╭─ TASK DATA

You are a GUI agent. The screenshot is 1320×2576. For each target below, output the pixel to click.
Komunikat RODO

╰─
╭─ TASK DATA

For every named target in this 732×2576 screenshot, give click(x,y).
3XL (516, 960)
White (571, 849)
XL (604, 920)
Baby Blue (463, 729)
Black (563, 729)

╰─
╭─ TASK DATA

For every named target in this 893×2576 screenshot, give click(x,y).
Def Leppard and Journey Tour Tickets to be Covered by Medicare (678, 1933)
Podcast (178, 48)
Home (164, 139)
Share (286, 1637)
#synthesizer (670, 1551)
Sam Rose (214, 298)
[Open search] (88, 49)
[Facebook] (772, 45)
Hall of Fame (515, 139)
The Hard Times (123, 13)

╰─

■ **ABOUT THIS EXERCISE**:
Look through the entries above and copy each line that has "give" in it.

■ **EXERCISE OUTPUT**:
For every named target in this 732×2576 screenshot, give click(x,y).
For every named target in this 893×2576 screenshot, give click(x,y).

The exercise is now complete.